▶ **The problem**
In the records below, find each line that holds "computer" and return it.
-- Input records follows --
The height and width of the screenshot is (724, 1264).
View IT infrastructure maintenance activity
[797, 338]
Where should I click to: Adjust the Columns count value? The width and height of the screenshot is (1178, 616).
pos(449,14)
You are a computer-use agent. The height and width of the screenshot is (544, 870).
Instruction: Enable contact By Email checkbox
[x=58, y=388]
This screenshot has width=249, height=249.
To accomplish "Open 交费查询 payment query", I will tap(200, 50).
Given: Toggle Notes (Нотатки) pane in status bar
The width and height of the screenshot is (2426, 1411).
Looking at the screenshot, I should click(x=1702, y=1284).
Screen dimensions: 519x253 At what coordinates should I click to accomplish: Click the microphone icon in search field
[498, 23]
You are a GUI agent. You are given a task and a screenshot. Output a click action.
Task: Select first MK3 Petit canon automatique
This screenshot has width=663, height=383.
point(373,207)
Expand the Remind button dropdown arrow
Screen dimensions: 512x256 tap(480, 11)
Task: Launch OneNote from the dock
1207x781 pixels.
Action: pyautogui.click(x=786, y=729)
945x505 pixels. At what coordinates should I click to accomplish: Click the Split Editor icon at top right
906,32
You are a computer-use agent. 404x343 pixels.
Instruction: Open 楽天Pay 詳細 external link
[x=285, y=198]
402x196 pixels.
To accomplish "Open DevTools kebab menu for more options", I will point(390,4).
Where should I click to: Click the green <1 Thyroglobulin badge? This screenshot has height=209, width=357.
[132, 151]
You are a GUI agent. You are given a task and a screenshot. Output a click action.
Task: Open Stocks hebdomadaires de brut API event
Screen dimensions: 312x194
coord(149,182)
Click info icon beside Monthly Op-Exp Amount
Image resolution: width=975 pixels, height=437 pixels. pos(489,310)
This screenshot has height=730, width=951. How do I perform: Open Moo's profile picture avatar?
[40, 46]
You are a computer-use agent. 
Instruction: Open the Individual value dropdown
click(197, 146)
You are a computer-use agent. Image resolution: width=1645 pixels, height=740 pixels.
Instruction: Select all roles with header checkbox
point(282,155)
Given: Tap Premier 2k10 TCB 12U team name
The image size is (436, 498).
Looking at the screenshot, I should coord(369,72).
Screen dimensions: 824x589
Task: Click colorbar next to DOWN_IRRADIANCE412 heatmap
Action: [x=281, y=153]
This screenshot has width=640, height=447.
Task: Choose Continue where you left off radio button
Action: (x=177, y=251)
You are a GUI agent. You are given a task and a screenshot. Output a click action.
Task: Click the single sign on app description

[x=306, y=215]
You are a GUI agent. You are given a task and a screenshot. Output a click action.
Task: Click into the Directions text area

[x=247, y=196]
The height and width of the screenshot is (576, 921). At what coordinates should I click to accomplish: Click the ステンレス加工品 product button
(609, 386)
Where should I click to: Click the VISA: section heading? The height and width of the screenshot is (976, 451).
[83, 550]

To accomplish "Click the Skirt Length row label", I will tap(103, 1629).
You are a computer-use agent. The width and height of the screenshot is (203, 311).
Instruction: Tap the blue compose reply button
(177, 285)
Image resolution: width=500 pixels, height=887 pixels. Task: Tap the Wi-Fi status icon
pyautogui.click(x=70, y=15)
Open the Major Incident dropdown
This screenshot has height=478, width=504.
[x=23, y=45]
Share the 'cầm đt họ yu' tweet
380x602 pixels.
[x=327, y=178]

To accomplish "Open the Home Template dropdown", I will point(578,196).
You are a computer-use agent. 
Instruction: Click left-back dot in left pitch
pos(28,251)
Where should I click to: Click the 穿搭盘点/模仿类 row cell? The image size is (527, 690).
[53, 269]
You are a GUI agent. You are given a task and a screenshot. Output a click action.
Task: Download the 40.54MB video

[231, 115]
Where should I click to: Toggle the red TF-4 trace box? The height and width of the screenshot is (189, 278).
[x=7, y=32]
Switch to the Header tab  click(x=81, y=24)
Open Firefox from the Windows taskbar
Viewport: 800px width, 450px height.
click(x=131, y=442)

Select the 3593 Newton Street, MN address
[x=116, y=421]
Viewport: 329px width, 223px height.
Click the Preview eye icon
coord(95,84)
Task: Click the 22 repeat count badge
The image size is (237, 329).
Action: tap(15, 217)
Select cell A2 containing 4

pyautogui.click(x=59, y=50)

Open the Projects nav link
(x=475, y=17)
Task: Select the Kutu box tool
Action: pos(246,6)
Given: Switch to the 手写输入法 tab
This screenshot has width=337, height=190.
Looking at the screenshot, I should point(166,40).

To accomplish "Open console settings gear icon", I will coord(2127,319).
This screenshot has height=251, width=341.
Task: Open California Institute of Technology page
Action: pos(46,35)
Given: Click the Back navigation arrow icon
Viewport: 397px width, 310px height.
-- Input records concluded --
▶ **Solution**
You are a computer-use agent. The height and width of the screenshot is (544, 870).
You are a computer-use agent. 404x343 pixels.
You are a computer-use agent. 
You are a computer-use agent. Image resolution: width=1645 pixels, height=740 pixels.
You are a computer-use agent. The width and height of the screenshot is (203, 311).
You are a computer-use agent. 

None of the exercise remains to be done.